▸ Tasks to perform
**a)** Answer these from the article on Senate confirmation delays, one line each:
(i) Which president faced the most procedural hurdles and filibusters to his nominees until Barack Obama was elected?
(ii) What two posts was Sen. Rob Portman confirmed to under Bush?
(iii) How many times during Trump's presidency have McConnell and the Senate GOP held roll call votes to break a filibuster and end debate on nominees?
**b)** Write the next few paragraphs of the article on Senate confirmation delays, picking up after its final paragraph.

▸ Passage to read

--- START ---

President Donald Trump is facing more delays to his nominees than any previous president. And if Joe Biden beats him, the former vice president might get it even worse.
The Senate’s confirmation process is nearly broken, and the numbers show it’s a race to the bottom. George W. Bush faced the most procedural hurdles and filibusters to his nominees until Barack Obama was elected and faced historic blockades. Then Trump came along and became the record holder in just part of a term, according to a POLITICO analysis of Senate votes.
It’s the latest glaring sign of Senate dysfunction, showing just how difficult it has become to staff up an administration. And it’s hard to imagine that Republicans will go easy on Biden if he wins, even as both parties decry the trend.
“It’s a major concern, having gone through a couple confirmations myself,” said Sen. Rob Portman (R-Ohio), who faced little opposition when confirmed to be Bush’s budget director and top trade diplomat. “We’ve got to figure this out. If you do it to one side, it tends to happen to the other side.”
With Senate leaders gutting the chamber’s supermajority requirement for nominees, delaying an eventual confirmation is now the only tool the Senate minority has to fight nominees they oppose. Any one senator can do it, and there’s enormous political pressure from the opposition party to resist nominees of a sitting president — especially a controversial figure like Trump.
Democrats say Trump’s nominees are different: Partisan, unqualified and worth fighting. If they go easy on Trump’s executive branch appointments, it would give Senate Majority Leader Mitch McConnell (R-Ky.) more floor time to confirm judges. And the party’s base has no interest in seeing Senate Democrats bend: Senate Minority Leader Chuck Schumer (D-N.Y.) was criticized in the past for cutting deals to quickly confirm Trump's nominees.
During Trump’s presidency, McConnell and the Senate GOP have held time-sapping roll call votes to break a filibuster and end debate on nominees a whopping 314 times, according to Senate tallies. All previous presidents combined faced 244 roll call votes to advance nominees over a filibuster.

--- END ---

▸ Given information

--- START ---

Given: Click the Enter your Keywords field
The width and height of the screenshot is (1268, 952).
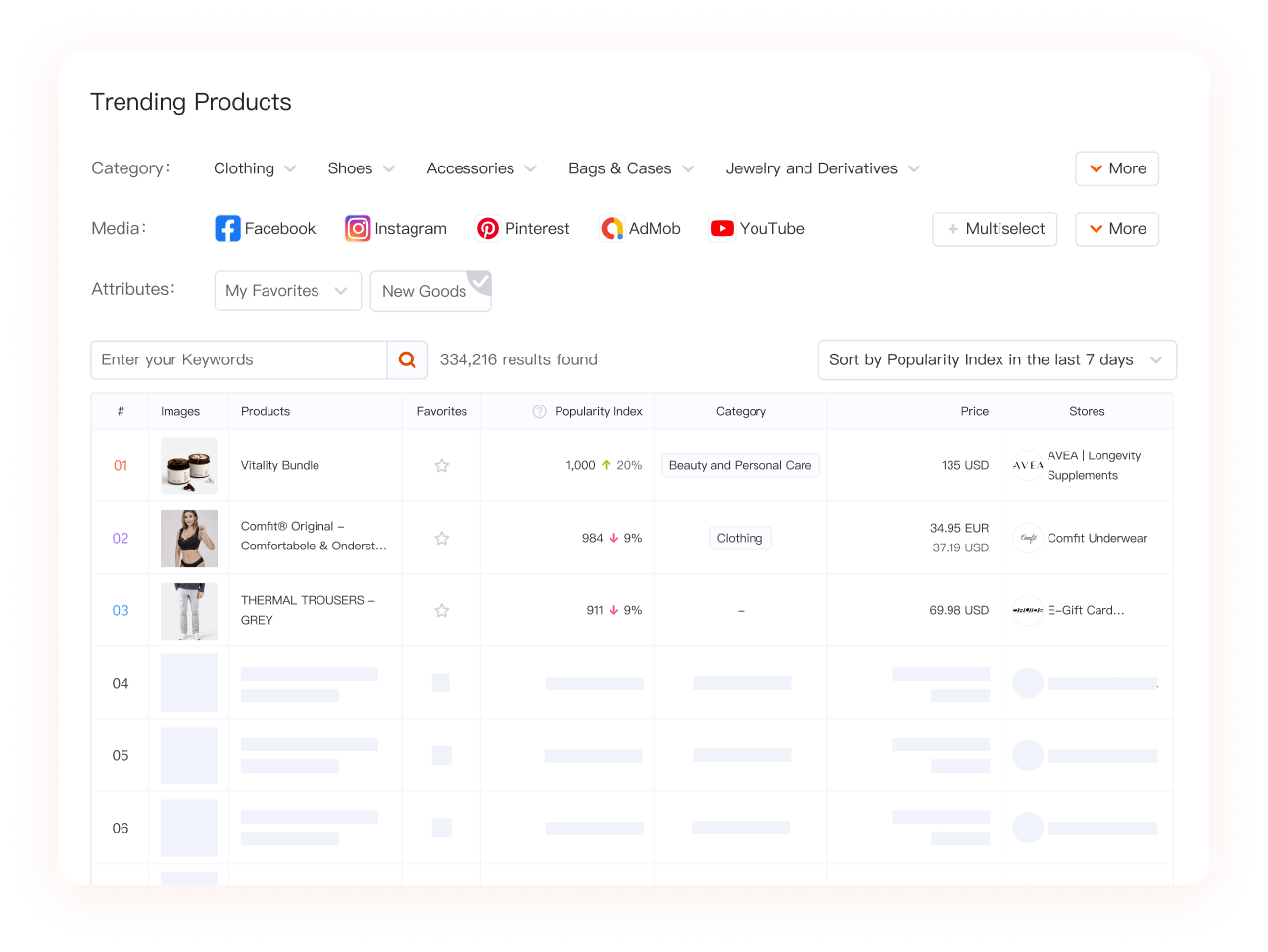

--- END ---

▸ Answers for the tasks
**a)**
(i) George W. Bush
(ii) Budget director and top trade diplomat
(iii) 314 times

**b)**
The practice of blocking or delaying presidential nominees didn’t even begin until Supreme Court Justice Abe Fortas was picked to be chief justice of the United States by President Lyndon B. Johnson. The campaign to thwart Fortas’ nomination ended with his resignation from the high court. The filibuster on nominations picked up steam under Presidents Bill Clinton and George W. Bush, became incredibly popular during Obama’s presidency and is now routine during Trump’s.
The procedural tool’s power has been greatly diminished in recent years. Democrats got rid of the 60-vote threshold on most nominees in 2013; the GOP finished the job on Supreme Court appointments in 2017. But senators can still filibuster nominees and require two votes per nomination, with a simple majority now needed for confirmation, which uses up hours or days of floor time.
Democrats say they are holding up Trump’s picks because the GOP and Trump administration have abandoned all pretense of getting bipartisan buy-in for staffing the administration.
“This administration’s playing by a different set of rules, and so it requires us to think differently about the rules that we apply,” said Sen. Chris Murphy (D-Conn.). “A lot of [nominees] have been less qualified, many of them are less mainstream."
And Democrats are not alone in thwarting the president. Under Trump, Republicans have also put holds on his nominees, creating unusual intra-GOP tension.
Majority leaders under both Obama and Trump changed Senate rules to ease confirmation of their president’s nominees, infuriating the Senate minority and leading to intense use of procedural delays on even noncontroversial picks. Occasionally, a nominee will face a filibuster, then be confirmed unanimously, as West Virginia District Judge Frank Volk was in 2019.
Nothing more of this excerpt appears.